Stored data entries
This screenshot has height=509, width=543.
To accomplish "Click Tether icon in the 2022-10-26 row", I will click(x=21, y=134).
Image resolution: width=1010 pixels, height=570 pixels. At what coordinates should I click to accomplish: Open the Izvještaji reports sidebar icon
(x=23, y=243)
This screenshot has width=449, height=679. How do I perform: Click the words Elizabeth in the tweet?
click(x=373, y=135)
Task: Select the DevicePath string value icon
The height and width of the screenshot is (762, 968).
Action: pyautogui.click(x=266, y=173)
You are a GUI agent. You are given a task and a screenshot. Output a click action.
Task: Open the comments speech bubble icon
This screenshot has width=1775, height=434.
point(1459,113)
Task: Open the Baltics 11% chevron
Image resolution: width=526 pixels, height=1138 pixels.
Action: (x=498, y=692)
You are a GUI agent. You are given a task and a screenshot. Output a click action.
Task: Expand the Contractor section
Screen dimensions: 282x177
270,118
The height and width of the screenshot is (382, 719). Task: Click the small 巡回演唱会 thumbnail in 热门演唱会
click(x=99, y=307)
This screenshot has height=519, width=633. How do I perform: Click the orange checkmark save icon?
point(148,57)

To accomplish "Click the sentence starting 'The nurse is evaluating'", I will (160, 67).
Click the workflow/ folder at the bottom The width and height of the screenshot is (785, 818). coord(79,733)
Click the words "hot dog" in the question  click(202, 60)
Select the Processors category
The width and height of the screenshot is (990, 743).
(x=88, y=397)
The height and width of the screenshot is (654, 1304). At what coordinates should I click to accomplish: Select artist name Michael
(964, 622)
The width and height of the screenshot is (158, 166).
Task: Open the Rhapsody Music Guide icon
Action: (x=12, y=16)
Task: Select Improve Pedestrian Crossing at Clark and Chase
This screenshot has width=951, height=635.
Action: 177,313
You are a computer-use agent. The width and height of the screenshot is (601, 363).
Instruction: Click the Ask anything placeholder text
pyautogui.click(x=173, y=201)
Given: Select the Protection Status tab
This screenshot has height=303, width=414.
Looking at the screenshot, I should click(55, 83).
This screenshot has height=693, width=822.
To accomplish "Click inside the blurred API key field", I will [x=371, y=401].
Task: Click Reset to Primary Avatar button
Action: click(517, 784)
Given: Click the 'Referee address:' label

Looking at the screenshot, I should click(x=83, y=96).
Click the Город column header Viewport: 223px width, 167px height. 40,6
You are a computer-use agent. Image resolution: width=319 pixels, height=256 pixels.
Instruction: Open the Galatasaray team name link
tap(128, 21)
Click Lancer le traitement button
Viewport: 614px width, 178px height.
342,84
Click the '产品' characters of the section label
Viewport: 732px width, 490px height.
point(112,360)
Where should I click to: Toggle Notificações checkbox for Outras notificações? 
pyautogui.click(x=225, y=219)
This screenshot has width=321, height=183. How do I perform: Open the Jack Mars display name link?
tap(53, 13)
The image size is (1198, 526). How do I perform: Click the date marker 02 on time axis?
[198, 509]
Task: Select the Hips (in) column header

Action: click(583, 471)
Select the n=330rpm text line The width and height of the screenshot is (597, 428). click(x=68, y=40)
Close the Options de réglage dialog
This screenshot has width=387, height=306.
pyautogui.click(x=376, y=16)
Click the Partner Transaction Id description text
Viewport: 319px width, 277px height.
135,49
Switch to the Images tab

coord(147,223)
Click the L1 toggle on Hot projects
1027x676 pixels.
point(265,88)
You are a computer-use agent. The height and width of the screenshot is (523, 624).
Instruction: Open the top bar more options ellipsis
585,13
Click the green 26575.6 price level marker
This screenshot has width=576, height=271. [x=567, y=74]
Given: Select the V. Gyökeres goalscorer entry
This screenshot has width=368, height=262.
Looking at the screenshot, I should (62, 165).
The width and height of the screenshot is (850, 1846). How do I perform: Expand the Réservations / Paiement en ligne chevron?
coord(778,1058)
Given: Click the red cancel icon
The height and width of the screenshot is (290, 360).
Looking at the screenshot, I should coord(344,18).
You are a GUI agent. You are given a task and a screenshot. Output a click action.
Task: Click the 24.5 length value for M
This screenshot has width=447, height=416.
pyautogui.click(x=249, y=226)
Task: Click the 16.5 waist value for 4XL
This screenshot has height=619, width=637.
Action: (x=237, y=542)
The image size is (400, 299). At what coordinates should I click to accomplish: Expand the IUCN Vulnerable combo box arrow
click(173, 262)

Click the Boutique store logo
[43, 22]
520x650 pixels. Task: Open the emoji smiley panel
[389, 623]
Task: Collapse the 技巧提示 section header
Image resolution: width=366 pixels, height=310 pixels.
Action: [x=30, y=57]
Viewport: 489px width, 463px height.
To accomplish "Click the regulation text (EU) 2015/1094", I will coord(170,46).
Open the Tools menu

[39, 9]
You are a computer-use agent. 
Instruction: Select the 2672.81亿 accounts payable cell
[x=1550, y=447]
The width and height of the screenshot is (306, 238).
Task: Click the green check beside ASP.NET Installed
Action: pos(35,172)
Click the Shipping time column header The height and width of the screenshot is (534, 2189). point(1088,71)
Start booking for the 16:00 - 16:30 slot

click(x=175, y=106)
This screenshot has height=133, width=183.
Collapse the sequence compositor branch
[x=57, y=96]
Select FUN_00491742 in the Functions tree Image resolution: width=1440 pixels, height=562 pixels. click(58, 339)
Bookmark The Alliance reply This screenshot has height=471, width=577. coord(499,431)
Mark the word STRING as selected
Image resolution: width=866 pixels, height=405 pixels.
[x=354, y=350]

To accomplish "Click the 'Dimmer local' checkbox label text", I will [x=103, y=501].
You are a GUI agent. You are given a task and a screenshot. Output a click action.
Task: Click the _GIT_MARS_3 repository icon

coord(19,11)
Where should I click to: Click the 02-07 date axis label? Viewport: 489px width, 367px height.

Task goal: Retrieve each line of the data in which the word "section" can be found.

Solution to this exercise:
Task: Expand the Contractor section
Click the '产品' characters of the section label
Task: Collapse the 技巧提示 section header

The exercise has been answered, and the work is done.